### 課題の要件
エディ・レッドメインについての課題文のうち、「エディ・レッドメインといえば」から「顔を知られる俳優の一人です。」までを、両端の語句も含めて一字一句違えずに書き写しなさい。

### 課題文

==================================================

エディ・レッドメインといえば、『博士と彼女のセオリー』で病に侵されていくホーキンス博士を演じてアカデミー主演男優賞を受賞したほか、『リリーのすべて』では世界では初めて性別適合手術を受けたリリー・エルべを演じて大きな話題を集めました。

最近では『ハリー・ポッター』シリーズのスピンオフ作『ファンタスティック・ビースト』シリーズにて、主人公二ユート・スキャマンダーに抜擢されるなど、今や生粋の映画ファンでなくても、その顔を知られる俳優の一人です。

そんなエディ・レッドメインが『グッド・ナース』で演じたのは、今も刑務所で服役している連続殺人犯で元看護師のチャールズ・カレン。同僚となるエイミーやその家族と接するときは気さくで親切な男性ですが、その裏の顔はいくつもの病院で患者を殺害する殺人犯でした。

==================================================

### データ抜粋
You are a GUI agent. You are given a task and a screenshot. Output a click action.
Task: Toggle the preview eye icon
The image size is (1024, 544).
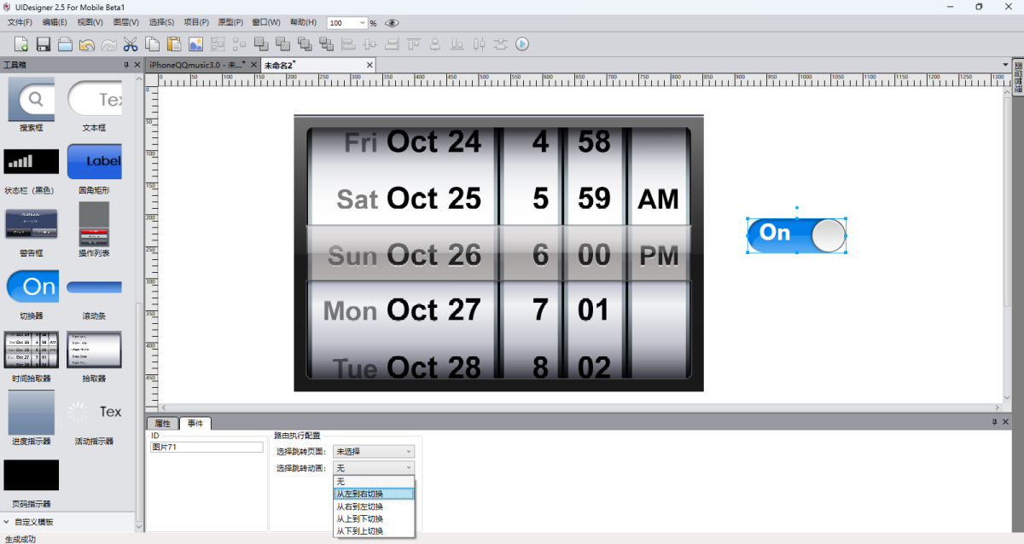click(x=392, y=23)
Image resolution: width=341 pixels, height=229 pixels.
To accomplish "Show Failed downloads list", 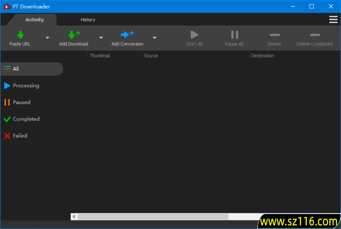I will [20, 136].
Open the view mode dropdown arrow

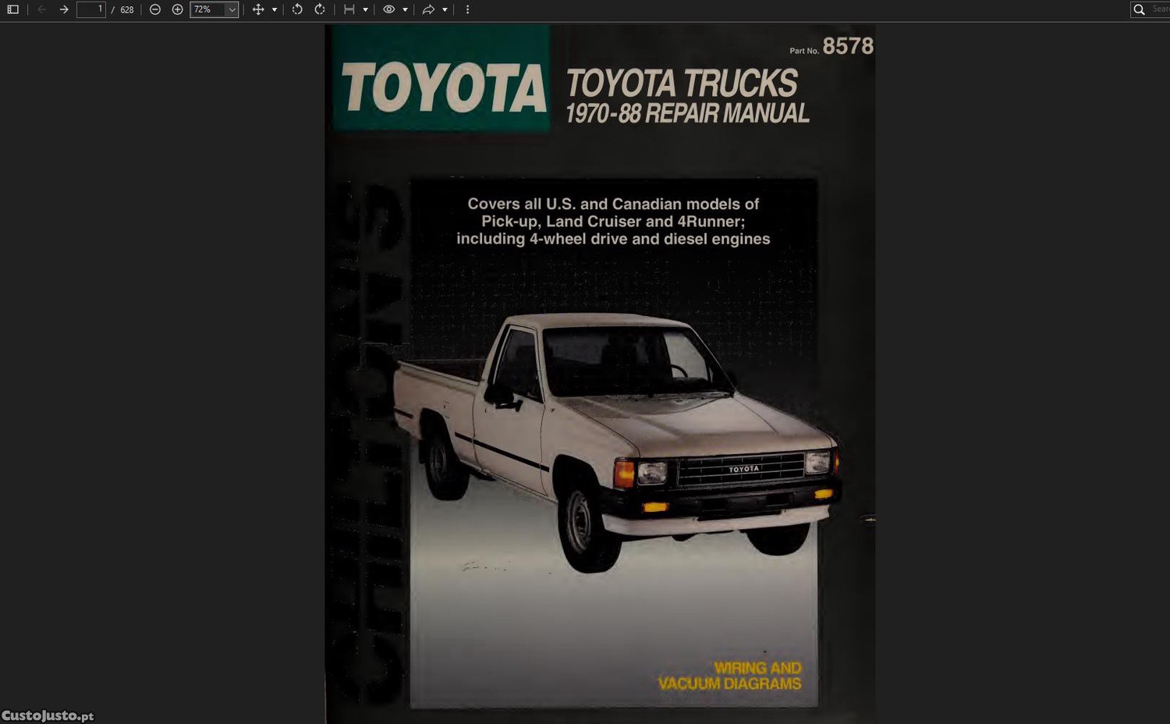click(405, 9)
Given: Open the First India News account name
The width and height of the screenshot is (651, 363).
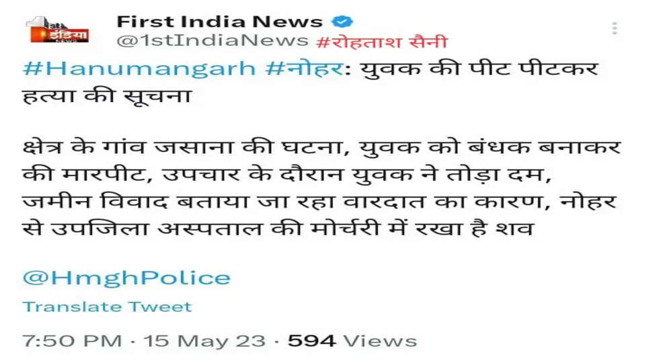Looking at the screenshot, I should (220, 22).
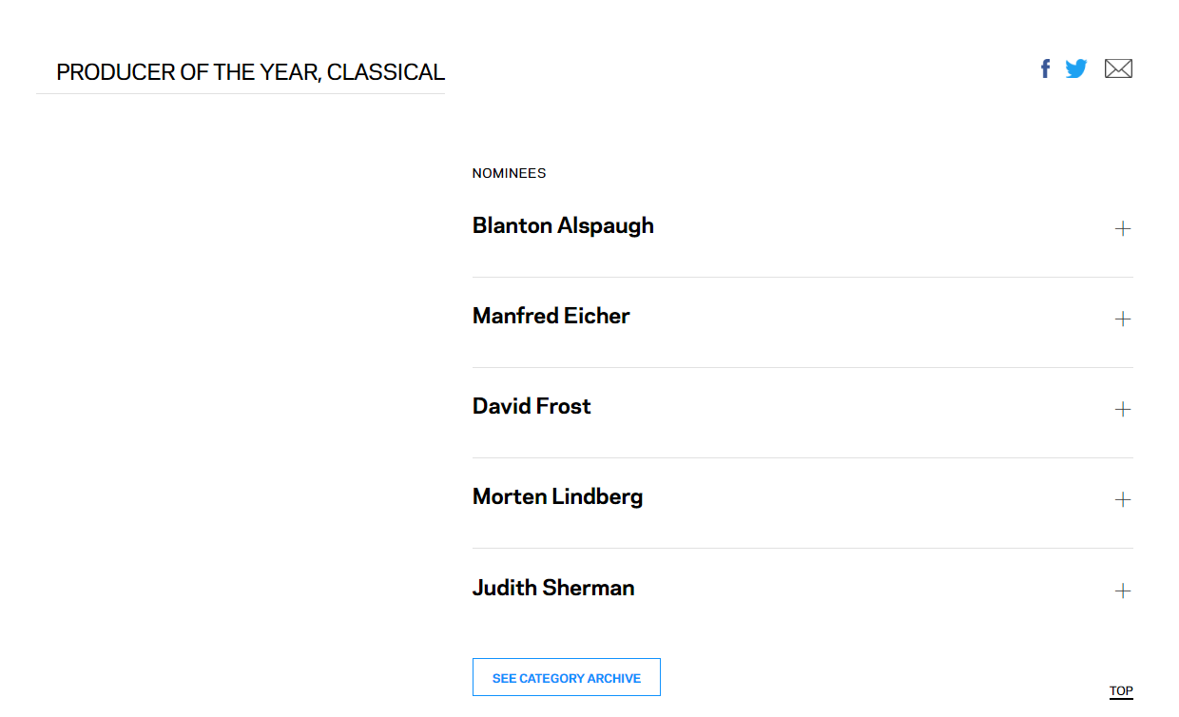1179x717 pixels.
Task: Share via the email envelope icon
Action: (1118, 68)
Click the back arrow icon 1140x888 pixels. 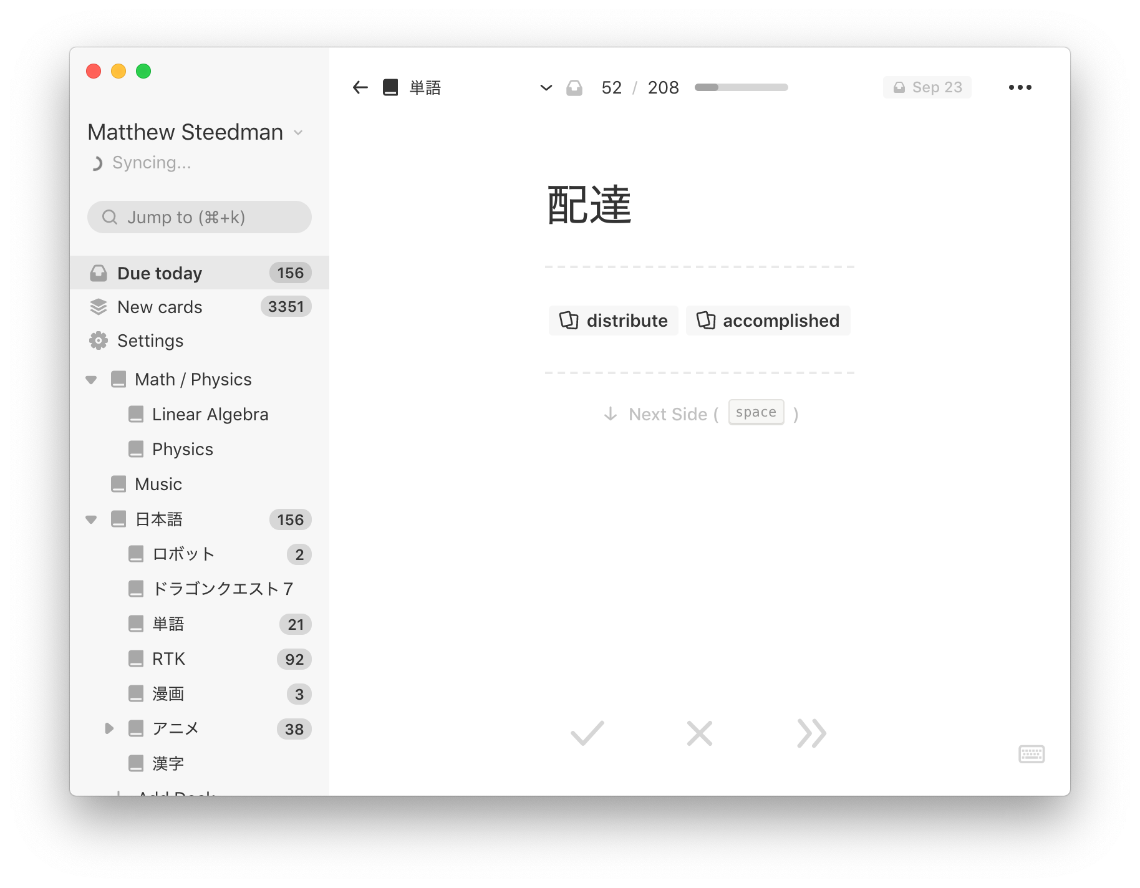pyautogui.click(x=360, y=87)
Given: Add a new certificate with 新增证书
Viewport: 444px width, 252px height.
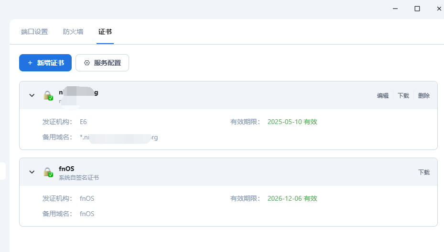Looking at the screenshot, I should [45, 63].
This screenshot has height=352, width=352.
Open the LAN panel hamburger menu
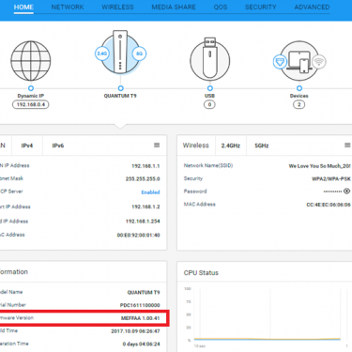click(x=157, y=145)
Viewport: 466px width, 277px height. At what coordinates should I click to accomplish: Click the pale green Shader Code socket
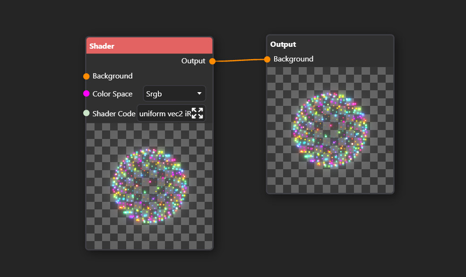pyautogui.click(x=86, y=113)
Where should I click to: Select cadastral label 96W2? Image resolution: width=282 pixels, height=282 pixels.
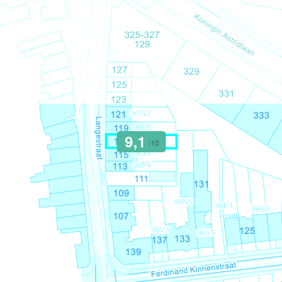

==================================================

### 解答
エディ・レッドメインといえば、『博士と彼女のセオリー』で病に侵されていくホーキンス博士を演じてアカデミー主演男優賞を受賞したほか、『リリーのすべて』では世界では初めて性別適合手術を受けたリリー・エルべを演じて大きな話題を集めました。

最近では『ハリー・ポッター』シリーズのスピンオフ作『ファンタスティック・ビースト』シリーズにて、主人公二ユート・スキャマンダーに抜擢されるなど、今や生粋の映画ファンでなくても、その顔を知られる俳優の一人です。